- PROBLEM: Retype the records exactly.

- EXERCISE MATERIAL:
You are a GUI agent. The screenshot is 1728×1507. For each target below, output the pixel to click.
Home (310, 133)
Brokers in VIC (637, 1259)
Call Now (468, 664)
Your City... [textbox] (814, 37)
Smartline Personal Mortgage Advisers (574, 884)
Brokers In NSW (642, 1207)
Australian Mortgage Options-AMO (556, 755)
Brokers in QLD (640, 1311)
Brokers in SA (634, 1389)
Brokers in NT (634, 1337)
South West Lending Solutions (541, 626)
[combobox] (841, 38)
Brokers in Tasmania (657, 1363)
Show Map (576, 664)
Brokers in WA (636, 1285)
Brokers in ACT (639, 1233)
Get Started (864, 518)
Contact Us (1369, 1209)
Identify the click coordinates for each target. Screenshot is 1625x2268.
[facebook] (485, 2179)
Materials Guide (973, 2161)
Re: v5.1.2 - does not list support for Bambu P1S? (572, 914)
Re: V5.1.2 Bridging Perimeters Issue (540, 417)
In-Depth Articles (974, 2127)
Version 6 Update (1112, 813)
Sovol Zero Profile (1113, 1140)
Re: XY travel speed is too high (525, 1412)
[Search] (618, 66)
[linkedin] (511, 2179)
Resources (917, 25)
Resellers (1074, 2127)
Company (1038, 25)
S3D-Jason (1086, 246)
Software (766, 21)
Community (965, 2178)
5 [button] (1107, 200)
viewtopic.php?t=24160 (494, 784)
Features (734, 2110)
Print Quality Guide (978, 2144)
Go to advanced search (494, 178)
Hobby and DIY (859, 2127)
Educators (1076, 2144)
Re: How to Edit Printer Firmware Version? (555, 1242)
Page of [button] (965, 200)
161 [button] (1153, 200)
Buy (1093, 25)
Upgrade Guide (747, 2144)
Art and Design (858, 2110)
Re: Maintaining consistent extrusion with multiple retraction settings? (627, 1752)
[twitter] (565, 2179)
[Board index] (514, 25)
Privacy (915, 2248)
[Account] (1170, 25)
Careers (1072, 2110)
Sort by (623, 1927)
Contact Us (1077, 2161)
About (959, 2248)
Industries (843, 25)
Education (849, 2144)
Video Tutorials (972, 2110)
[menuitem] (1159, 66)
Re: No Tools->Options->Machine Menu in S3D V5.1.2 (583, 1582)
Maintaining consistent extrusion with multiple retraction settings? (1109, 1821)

- ANSWER FOR THE TASK:
You are a GUI agent. The screenshot is 1728×1507. For each target below, output the pixel to click.
Home (310, 133)
Brokers in VIC (637, 1259)
Call Now (468, 664)
Your City... [textbox] (814, 37)
Smartline Personal Mortgage Advisers (574, 884)
Brokers In NSW (642, 1207)
Australian Mortgage Options-AMO (556, 755)
Brokers in QLD (640, 1311)
Brokers in SA (634, 1389)
Brokers in NT (634, 1337)
South West Lending Solutions (541, 626)
[combobox] (841, 38)
Brokers in Tasmania (657, 1363)
Show Map (576, 664)
Brokers in WA (636, 1285)
Brokers in ACT (639, 1233)
Get Started (864, 518)
Contact Us (1369, 1209)
Identify the click coordinates for each target. Screenshot is 1625x2268.
[facebook] (485, 2179)
Materials Guide (973, 2161)
Re: v5.1.2 - does not list support for Bambu P1S? (572, 914)
Re: V5.1.2 Bridging Perimeters Issue (540, 417)
In-Depth Articles (974, 2127)
Version 6 Update (1112, 813)
Sovol Zero Profile (1113, 1140)
Re: XY travel speed is too high (525, 1412)
[Search] (618, 66)
[linkedin] (511, 2179)
Resources (917, 25)
Resellers (1074, 2127)
Company (1038, 25)
S3D-Jason (1086, 246)
Software (766, 21)
Community (965, 2178)
5 [button] (1107, 200)
viewtopic.php?t=24160 (494, 784)
Features (734, 2110)
Print Quality Guide (978, 2144)
Go to advanced search (494, 178)
Hobby and DIY (859, 2127)
Educators (1076, 2144)
Re: How to Edit Printer Firmware Version? (555, 1242)
Page of [button] (965, 200)
161 [button] (1153, 200)
Buy (1093, 25)
Upgrade Guide (747, 2144)
Art and Design (858, 2110)
Re: Maintaining consistent extrusion with multiple retraction settings? (627, 1752)
[twitter] (565, 2179)
[Board index] (514, 25)
Privacy (915, 2248)
[Account] (1170, 25)
Careers (1072, 2110)
Sort by (623, 1927)
Contact Us (1077, 2161)
About (959, 2248)
Industries (843, 25)
Education (849, 2144)
Video Tutorials (972, 2110)
[menuitem] (1159, 66)
Re: No Tools->Options->Machine Menu in S3D V5.1.2 (583, 1582)
Maintaining consistent extrusion with multiple retraction settings? (1109, 1821)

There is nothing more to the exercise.